- **Raw data**

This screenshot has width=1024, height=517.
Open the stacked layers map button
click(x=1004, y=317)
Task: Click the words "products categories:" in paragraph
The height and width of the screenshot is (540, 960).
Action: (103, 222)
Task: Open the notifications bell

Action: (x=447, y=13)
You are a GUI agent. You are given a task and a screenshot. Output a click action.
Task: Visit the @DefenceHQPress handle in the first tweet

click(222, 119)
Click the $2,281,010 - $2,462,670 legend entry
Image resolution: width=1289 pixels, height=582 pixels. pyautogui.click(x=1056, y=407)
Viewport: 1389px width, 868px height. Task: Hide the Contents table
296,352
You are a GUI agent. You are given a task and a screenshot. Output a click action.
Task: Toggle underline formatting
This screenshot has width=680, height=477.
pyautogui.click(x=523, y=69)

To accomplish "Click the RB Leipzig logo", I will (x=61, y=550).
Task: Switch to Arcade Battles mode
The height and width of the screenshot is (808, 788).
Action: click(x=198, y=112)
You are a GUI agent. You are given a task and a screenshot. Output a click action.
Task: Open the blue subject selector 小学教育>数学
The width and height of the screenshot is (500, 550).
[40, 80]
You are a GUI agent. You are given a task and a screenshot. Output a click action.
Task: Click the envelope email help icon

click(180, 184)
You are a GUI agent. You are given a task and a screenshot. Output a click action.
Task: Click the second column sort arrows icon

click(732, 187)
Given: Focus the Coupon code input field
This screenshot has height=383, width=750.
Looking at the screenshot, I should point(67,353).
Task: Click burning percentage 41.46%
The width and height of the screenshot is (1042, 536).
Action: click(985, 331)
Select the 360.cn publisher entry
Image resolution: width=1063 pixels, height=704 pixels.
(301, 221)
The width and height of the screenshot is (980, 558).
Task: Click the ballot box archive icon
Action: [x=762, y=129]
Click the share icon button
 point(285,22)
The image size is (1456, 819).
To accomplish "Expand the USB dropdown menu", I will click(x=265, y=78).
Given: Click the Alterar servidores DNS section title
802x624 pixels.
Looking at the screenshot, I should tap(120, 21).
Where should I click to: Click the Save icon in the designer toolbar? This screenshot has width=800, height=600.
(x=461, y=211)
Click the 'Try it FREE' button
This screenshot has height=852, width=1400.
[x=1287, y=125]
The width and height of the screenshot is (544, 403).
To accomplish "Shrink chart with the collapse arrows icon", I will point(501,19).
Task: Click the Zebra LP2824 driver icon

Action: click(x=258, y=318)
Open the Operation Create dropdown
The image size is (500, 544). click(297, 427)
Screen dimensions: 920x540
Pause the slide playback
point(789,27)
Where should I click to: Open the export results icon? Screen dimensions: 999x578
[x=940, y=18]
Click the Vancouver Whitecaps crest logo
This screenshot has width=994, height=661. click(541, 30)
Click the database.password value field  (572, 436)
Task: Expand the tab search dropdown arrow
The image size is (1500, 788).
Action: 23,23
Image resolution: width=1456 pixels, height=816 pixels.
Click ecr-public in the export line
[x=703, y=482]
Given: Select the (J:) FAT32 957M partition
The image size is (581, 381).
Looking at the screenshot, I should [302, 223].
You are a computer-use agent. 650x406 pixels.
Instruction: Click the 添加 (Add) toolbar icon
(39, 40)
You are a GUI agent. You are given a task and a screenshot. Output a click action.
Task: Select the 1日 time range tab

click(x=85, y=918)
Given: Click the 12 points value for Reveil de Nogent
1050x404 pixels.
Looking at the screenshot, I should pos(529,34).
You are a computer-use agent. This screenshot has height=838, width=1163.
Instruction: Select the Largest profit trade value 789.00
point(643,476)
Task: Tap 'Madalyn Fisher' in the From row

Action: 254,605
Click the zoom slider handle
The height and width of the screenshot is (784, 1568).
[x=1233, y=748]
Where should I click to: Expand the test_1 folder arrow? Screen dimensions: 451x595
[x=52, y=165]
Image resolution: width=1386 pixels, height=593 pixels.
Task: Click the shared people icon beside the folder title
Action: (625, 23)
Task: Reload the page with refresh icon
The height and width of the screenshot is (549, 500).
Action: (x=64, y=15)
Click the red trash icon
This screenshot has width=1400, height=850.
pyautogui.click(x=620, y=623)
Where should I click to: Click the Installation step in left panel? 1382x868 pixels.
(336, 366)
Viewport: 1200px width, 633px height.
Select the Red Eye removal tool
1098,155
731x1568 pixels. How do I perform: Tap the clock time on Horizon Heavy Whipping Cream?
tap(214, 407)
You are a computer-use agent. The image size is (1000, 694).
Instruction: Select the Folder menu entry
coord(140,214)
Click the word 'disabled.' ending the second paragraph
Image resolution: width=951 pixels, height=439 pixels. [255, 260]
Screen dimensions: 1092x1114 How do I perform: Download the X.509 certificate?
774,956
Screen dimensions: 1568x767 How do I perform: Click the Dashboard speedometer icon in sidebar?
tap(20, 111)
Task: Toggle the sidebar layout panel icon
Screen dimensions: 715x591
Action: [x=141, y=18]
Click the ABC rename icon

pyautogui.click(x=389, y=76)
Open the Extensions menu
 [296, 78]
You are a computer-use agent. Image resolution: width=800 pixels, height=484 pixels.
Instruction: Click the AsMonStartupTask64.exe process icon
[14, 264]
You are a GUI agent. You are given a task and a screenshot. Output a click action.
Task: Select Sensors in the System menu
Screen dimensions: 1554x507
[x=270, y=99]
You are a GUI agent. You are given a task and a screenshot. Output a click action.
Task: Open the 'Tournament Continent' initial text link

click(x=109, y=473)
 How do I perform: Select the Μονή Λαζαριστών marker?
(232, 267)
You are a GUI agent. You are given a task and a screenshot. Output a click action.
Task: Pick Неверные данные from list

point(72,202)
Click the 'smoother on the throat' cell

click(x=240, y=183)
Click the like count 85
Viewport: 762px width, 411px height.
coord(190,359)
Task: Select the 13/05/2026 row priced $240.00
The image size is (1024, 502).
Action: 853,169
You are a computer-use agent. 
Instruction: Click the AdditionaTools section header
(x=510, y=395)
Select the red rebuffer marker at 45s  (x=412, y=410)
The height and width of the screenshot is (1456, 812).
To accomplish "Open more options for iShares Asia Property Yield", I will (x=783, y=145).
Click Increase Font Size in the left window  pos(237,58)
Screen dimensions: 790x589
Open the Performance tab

- **What is needed**
When a line of the records has the word "field", pick it out and copy it.

- **Task answer**
Given: Focus the Coupon code input field
Click the database.password value field  (572, 436)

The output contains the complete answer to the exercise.